### INSTRUCTIONS FOR THE TASK
Reproduce every one of the records below word for word, changing nothing.
##### SUPPLIED RECORDS
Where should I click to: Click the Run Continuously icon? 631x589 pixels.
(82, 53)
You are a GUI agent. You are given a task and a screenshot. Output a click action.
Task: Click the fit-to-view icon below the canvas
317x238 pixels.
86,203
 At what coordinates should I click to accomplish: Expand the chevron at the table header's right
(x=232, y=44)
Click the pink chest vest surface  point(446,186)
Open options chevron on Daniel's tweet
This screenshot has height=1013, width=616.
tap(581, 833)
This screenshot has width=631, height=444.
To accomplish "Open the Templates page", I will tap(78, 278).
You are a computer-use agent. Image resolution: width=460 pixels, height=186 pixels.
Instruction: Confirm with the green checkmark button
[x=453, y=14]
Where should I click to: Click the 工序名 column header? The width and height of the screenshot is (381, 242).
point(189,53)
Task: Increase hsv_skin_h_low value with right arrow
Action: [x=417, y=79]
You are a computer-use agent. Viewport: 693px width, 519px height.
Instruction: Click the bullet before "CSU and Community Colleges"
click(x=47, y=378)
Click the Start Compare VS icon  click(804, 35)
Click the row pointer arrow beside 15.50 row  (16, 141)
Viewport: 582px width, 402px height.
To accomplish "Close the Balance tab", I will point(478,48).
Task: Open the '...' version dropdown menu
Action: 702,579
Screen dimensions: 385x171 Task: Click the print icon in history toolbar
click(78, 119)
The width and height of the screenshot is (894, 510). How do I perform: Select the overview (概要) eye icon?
##########
### RESPONSE TO THE TASK
Where should I click to: Click the Run Continuously icon? 631x589 pixels.
(82, 53)
You are a GUI agent. You are given a task and a screenshot. Output a click action.
Task: Click the fit-to-view icon below the canvas
317x238 pixels.
86,203
 At what coordinates should I click to accomplish: Expand the chevron at the table header's right
(x=232, y=44)
Click the pink chest vest surface  point(446,186)
Open options chevron on Daniel's tweet
This screenshot has height=1013, width=616.
tap(581, 833)
This screenshot has width=631, height=444.
To accomplish "Open the Templates page", I will tap(78, 278).
You are a computer-use agent. Image resolution: width=460 pixels, height=186 pixels.
Instruction: Confirm with the green checkmark button
[x=453, y=14]
Where should I click to: Click the 工序名 column header? The width and height of the screenshot is (381, 242).
point(189,53)
Task: Increase hsv_skin_h_low value with right arrow
Action: [x=417, y=79]
You are a computer-use agent. Viewport: 693px width, 519px height.
Instruction: Click the bullet before "CSU and Community Colleges"
click(x=47, y=378)
Click the Start Compare VS icon  click(804, 35)
Click the row pointer arrow beside 15.50 row  (16, 141)
Viewport: 582px width, 402px height.
To accomplish "Close the Balance tab", I will point(478,48).
Task: Open the '...' version dropdown menu
Action: 702,579
Screen dimensions: 385x171 Task: Click the print icon in history toolbar
click(78, 119)
The width and height of the screenshot is (894, 510). How do I perform: Select the overview (概要) eye icon?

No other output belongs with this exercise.